A sentença é do dia 11 de novembro de 2025.
Na ação, o cliente alegou que a empreiteira não pagou os IPTUs no período anterior das chaves do imóvel e que acabou arcando com o prejuízo.
“No vertente caso, apesar da reclamada [Ginco] sustentar, em sua defesa, a regularidade da cobrança do IPTU e da taxa de lixo, verifica-se que foi reconhecida em ação anterior a nulidade da cláusula contratual que atribuía ao promitente comprador a responsabilidade pelo pagamento antes da entrega das chaves”, destacou a juíza.
A magistrada ainda citou diversos entendimentos de tribunais superiores que consideram ilegal a cobrança do IPTU ao cliente antes da entrega das chaves do imóvel.

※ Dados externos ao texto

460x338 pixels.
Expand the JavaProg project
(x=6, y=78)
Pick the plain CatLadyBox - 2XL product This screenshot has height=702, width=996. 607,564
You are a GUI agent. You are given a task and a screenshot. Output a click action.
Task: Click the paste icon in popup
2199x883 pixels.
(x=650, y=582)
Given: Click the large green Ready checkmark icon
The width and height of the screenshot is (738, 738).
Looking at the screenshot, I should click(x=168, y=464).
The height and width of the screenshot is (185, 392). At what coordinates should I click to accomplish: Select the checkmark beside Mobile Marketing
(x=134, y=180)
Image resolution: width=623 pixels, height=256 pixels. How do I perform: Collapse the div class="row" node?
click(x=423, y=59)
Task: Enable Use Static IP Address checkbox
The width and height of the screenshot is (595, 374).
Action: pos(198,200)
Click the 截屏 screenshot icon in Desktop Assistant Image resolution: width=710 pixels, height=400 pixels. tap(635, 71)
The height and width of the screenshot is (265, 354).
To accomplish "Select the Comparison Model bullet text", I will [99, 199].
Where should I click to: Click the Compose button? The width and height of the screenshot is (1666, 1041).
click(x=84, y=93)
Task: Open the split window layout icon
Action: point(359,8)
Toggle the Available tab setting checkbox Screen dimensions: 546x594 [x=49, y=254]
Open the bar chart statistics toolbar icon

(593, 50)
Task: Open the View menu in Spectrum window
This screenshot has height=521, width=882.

“Posto isto, em consonância com os fundamentos retro expendidos, nos termos do art. 487, I, do Código de Processo Civil, JULGO PROCEDENTE o pedido produzido na peça anteloquial e, por corolário, CONDENO a reclamada ao pagamento de indenização por dano material no valor de R$ 2.607,49 (dois mil, seiscentos e sete reais e quarenta e nove centavos), a ser corrigido monetariamente pelo índice IPCA, nos termos do parágrafo único do artigo 389 do Código Civil, a partir da data do efetivo desembolso, conforme a Súmula 43 do STJ, e acrescido de juros de mora, nos termos do artigo 406, § 1º, do Código Civil, a partir da citação”, diz o dispositivo final da sentença.
Em dezembro, após a sentença, a Ginco e o cliente firmaram acordo, onde a empreiteira se compromete a ressarcir o cliente no próximo dia 20 de janeiro de 2026.